Hanoi Capital Command:Tasked to organize, build, manage and command armed forces defending the capital. The headquarters is in Hanoi.
- 1st Military Region: Tasked to protect against foreign invaders; and to organize, build, manage and command forces in northeastern Vietnam. The headquarters is in Thai Nguyen.
- 2nd Military Region:Tasked to organize, build, manage and command armed forces defending northwestern Vietnam. The headquarters is in Viet Tri.
- 3rd Military Region: Tasked to organize, build, manage and command armed forces defending the Red River Delta area. The headquarters is in Hai Phong.
- 4th Military Region: Tasked to organize, build, manage and command armed forces defending north central Vietnam. The headquarters is in Vinh.

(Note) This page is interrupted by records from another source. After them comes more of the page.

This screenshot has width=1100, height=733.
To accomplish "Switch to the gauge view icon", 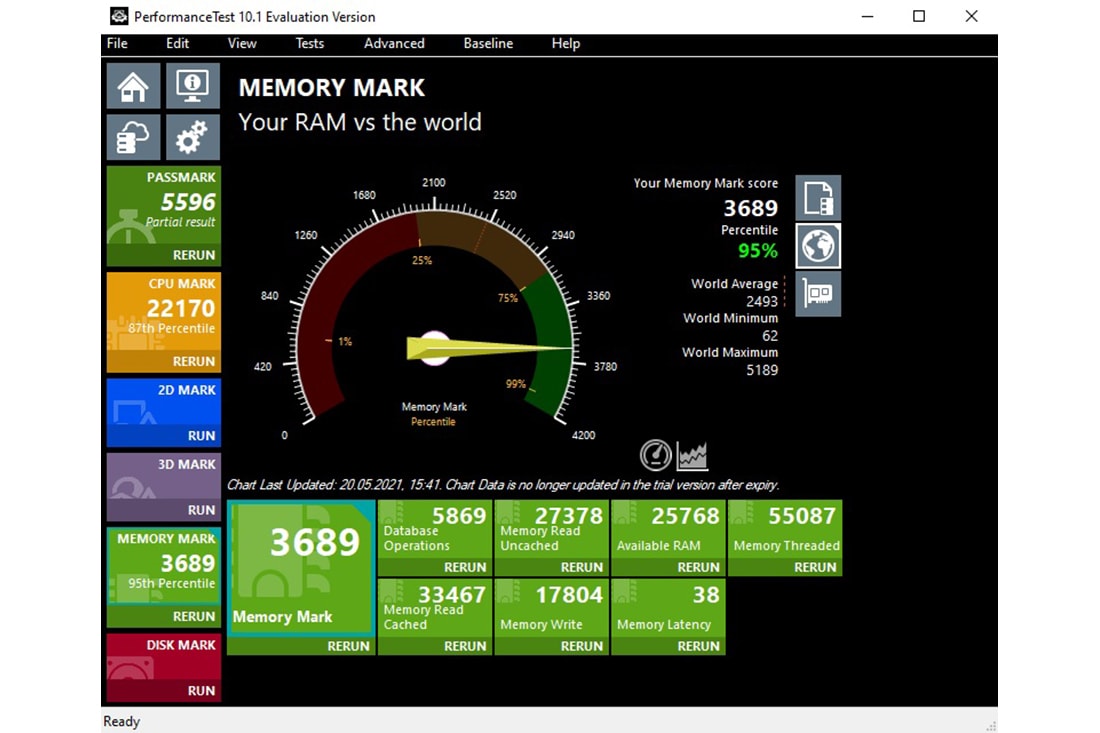I will coord(656,456).
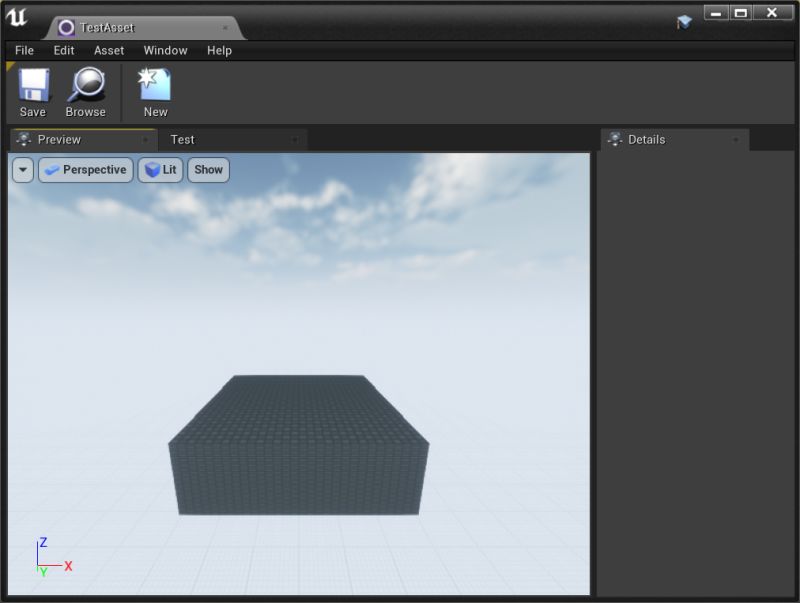
Task: Switch to the Test tab
Action: (183, 140)
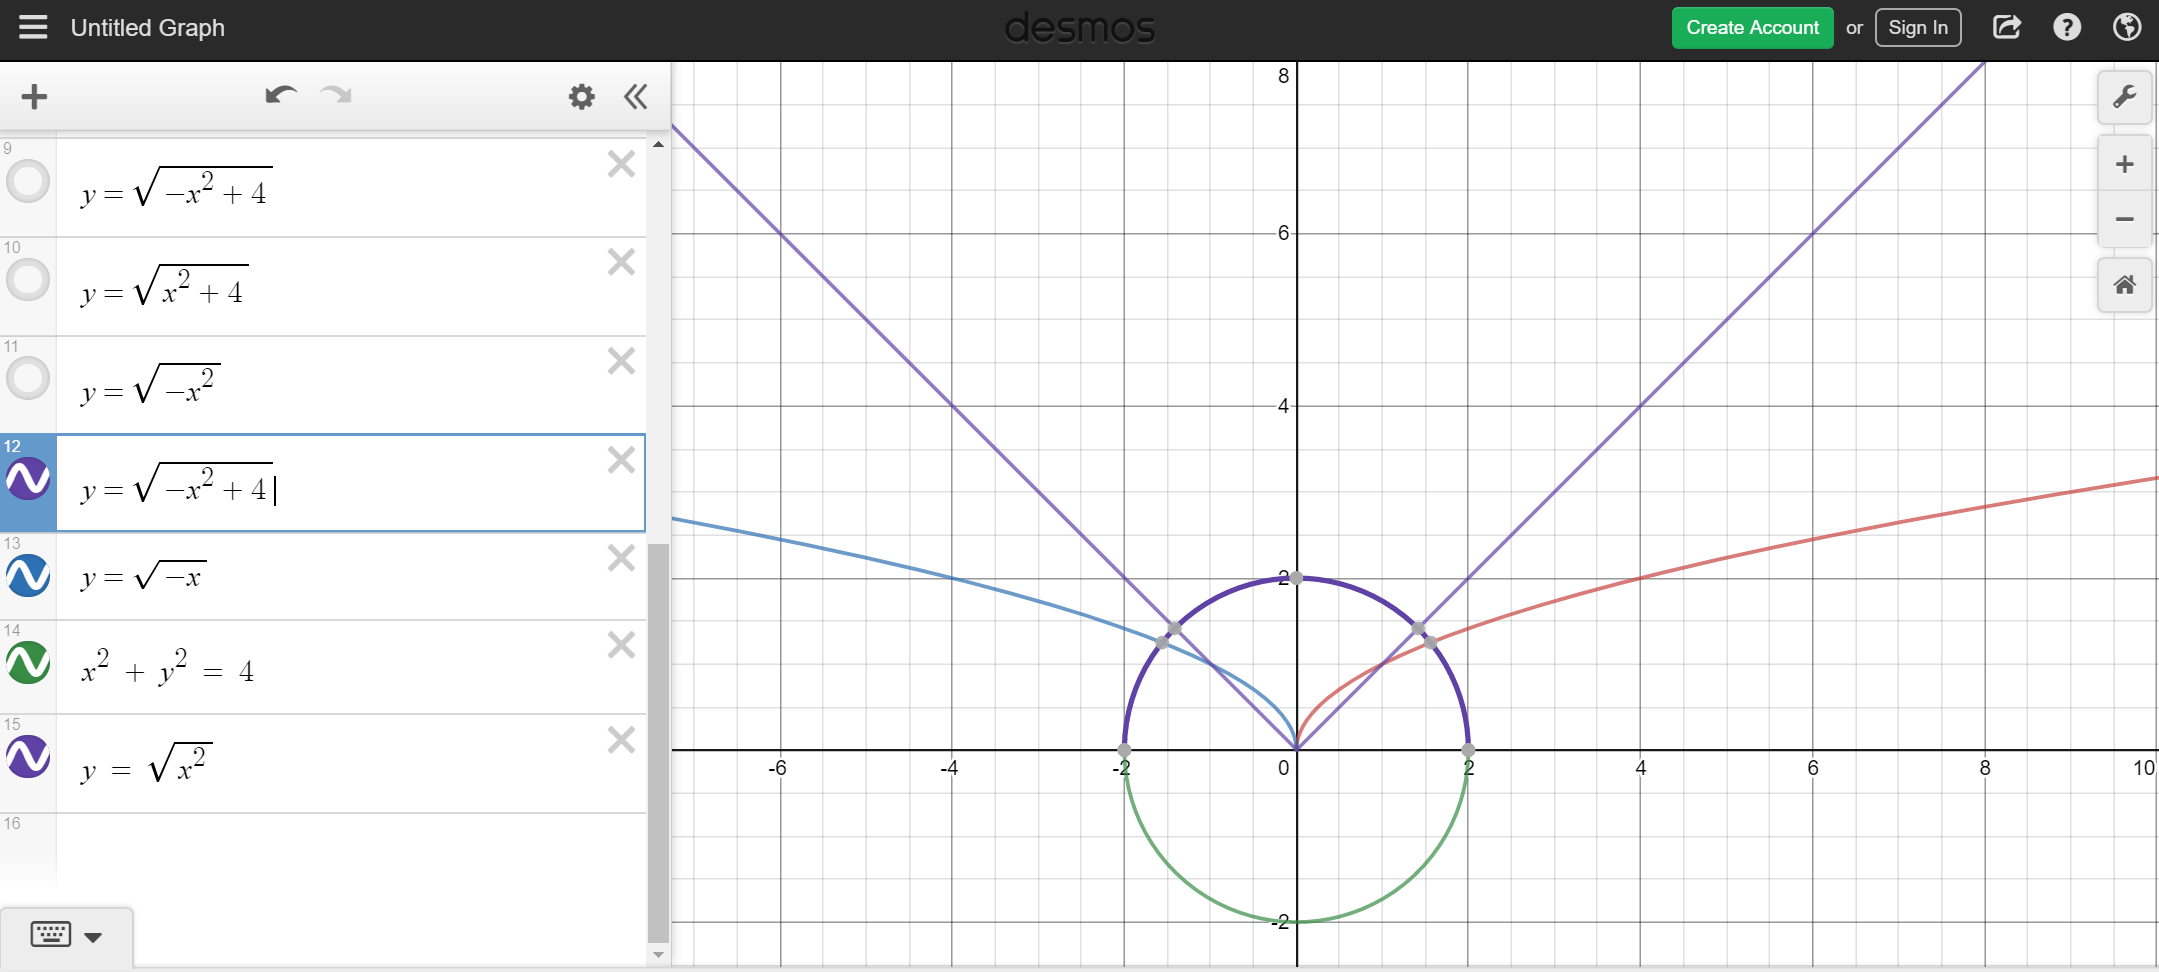Click the Sign In button
The width and height of the screenshot is (2159, 972).
[x=1917, y=28]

- 5th Military Region: Tasked to organize, build, manage and command armed forces defending south central Vietnam, including the western highlands and south central coastal provinces. The headquarters is in Da Nang.
- 7th Military Region: Tasked to organize, build, manage and command armed forces defending southeastern Vietnam. The headquarters is in Ho Chi Minh City.
- 9th Military Region: Tasked to organize, build, manage and command armed forces defending the Mekong Delta. The headquarters is in Cần Thơ

The Army of the Republic of Vietnam originally had four corps, for example I Corps (South Vietnam). Later they were redesignated Military Regions 1–4.